* **DOCUMENT EXTRACT**:
Kevin Fitzpatrick, president of the Dorothy Parker Society, said that the book elevated Parker’s profile enough to persuade Penguin Classics to rerelease collections of her short stories and poems in the 1990s. And, he said, Meade believed the screenplay of “Mrs. Parker and the Vicious Circle” (1994), directed by Alan Rudolph, written by Rudolph and Randy Sue Coburn and starring Jennifer Jason Leigh in the title role, was based in part on her biography.

“She talked to a lawyer, but she did not sue,” Fitzpatrick said in a phone interview. “It was a low point for her.”

Marion Lolita Sidhu was born on Jan. 7, 1934, in Pittsburgh. Her father, Surain Sidhu, an Indian immigrant, was a physicist who directed the X-ray laboratory at the University of Pittsburgh and later worked on top secret research at the Argonne National Laboratory. Her mother, Mary (Homoney) Sidhu, was a homemaker.

Marion’s desire to be a writer started in childhood. She studied journalism at Northwestern University, where she earned a bachelor’s degree in 1955.




Arriving in Manhattan later that year to attend the Columbia University Graduate School of Journalism, she quickly headed to the Algonquin, sat on a settee in the lobby’s cocktail lounge, lit up a cigarette, ordered a Tom Collins and soaked in the view that must have been familiar to Parker.

After receiving her master’s degree in 1956, she spent a year interviewing celebrities and checking facts for syndicated gossip columnist Earl Wilson.

Over the next two decades, Meade freelanced for publications including McCall’s, Cosmopolitan and The Village Voice; and joined the New York Radical Feminists, a group that occupied the offices of Ladies' Home Journal for 11 hours in 1970 and secured a promise, which was fulfilled, to put out a special “women’s liberation” supplement in a forthcoming issue. She was also a longtime editor at Aviation Week magazine.

Her first book, “Bitching,” was based on her conversations with women about the female experience and how they felt about men, was published in 1973. She followed that in 1976 with a biography of Victoria Woodhull, a leader of the women’s suffrage movement.

Meade’s “Eleanor of Aquitaine” (1977) was praised by critic Robert Kirsch of The Los Angeles Times for her “almost uncanny empathy for her subject,” which he said made it appear as if “she can view the world through Eleanor’s eyes.”

* **TO DO**:
#1 In the excerpt about Marion Meade, where and in what year did she earn her bachelor's degree?
#2 Reproduce the stretch of the excerpt about Marion Meade from "Marion’s desire to" through "familiar to Parker.".

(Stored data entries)

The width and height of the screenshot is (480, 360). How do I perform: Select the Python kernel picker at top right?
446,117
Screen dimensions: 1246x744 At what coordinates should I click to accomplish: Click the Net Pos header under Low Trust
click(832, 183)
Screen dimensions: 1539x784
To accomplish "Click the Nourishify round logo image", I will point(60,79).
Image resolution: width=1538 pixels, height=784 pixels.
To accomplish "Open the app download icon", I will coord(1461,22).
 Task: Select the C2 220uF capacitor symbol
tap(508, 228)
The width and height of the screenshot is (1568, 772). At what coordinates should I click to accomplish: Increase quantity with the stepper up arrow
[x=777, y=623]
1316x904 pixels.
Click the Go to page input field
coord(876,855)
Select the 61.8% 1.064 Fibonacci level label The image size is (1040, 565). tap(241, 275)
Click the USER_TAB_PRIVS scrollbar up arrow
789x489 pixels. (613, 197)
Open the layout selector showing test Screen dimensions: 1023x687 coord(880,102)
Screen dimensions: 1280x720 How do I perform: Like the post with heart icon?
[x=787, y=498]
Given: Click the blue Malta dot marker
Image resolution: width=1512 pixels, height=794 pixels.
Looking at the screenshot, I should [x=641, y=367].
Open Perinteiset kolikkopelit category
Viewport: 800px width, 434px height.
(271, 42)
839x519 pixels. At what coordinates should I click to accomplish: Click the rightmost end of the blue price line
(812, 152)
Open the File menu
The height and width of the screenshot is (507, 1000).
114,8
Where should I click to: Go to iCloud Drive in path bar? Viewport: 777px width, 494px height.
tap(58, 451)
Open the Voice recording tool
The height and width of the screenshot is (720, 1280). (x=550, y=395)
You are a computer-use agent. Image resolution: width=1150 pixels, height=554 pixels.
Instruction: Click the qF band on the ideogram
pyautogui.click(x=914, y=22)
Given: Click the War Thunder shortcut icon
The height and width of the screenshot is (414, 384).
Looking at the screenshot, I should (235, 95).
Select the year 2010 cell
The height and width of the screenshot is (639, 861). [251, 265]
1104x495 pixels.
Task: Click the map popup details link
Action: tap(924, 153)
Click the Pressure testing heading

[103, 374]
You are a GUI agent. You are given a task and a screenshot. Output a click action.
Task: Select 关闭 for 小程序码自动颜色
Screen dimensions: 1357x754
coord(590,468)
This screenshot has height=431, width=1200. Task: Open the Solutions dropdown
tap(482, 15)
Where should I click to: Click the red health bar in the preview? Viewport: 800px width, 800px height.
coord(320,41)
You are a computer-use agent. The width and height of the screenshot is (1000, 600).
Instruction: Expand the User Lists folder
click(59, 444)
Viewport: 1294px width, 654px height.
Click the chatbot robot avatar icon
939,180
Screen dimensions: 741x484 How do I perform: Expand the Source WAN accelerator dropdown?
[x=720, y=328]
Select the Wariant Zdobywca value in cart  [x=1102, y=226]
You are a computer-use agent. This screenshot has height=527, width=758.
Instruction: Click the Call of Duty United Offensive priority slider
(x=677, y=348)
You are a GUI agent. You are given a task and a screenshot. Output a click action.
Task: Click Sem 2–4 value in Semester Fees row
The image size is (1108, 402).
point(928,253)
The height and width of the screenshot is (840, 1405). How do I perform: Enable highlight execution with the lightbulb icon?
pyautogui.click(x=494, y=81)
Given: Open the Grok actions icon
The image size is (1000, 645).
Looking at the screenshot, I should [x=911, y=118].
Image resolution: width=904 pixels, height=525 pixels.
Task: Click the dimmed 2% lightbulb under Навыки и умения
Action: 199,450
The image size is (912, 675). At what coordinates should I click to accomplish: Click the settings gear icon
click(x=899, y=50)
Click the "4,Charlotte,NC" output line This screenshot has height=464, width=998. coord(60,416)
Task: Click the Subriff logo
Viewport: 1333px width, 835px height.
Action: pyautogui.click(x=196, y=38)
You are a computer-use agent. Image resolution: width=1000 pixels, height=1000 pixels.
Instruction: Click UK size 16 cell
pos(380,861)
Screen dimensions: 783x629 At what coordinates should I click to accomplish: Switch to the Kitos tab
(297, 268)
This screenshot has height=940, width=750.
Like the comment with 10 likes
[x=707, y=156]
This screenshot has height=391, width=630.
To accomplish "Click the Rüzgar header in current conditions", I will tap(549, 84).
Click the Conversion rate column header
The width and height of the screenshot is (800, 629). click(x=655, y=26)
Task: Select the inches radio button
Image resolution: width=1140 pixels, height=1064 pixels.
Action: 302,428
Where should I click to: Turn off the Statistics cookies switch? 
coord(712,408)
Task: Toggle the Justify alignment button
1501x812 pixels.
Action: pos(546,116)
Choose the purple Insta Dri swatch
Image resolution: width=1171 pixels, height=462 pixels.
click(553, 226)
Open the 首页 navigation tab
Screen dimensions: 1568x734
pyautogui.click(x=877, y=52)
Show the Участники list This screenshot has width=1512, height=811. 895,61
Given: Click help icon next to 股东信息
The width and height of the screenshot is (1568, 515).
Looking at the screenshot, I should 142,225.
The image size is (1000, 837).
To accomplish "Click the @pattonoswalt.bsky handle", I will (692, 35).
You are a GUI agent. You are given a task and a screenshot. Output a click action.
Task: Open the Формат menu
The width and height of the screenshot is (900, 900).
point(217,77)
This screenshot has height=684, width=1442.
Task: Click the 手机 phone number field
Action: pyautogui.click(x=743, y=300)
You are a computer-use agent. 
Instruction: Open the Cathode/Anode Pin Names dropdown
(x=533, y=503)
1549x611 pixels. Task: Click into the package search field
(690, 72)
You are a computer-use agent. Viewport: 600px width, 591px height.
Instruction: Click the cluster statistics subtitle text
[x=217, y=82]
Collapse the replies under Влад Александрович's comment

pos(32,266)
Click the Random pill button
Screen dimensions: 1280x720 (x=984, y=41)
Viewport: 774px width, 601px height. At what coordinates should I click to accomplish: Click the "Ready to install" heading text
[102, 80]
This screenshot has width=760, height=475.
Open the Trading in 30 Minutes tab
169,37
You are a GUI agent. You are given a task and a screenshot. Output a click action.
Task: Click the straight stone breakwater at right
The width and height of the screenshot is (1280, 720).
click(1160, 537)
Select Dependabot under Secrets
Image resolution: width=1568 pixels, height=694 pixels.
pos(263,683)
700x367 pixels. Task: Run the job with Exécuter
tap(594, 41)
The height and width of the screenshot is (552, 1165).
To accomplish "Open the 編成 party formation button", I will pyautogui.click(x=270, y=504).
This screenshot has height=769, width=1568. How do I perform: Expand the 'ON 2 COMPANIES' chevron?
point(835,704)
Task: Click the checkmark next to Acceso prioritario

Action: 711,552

* **RESPONSES IN ORDER**:
#1 At Northwestern University, in 1955.

#2
Marion’s desire to be a writer started in childhood. She studied journalism at Northwestern University, where she earned a bachelor’s degree in 1955.




Arriving in Manhattan later that year to attend the Columbia University Graduate School of Journalism, she quickly headed to the Algonquin, sat on a settee in the lobby’s cocktail lounge, lit up a cigarette, ordered a Tom Collins and soaked in the view that must have been familiar to Parker.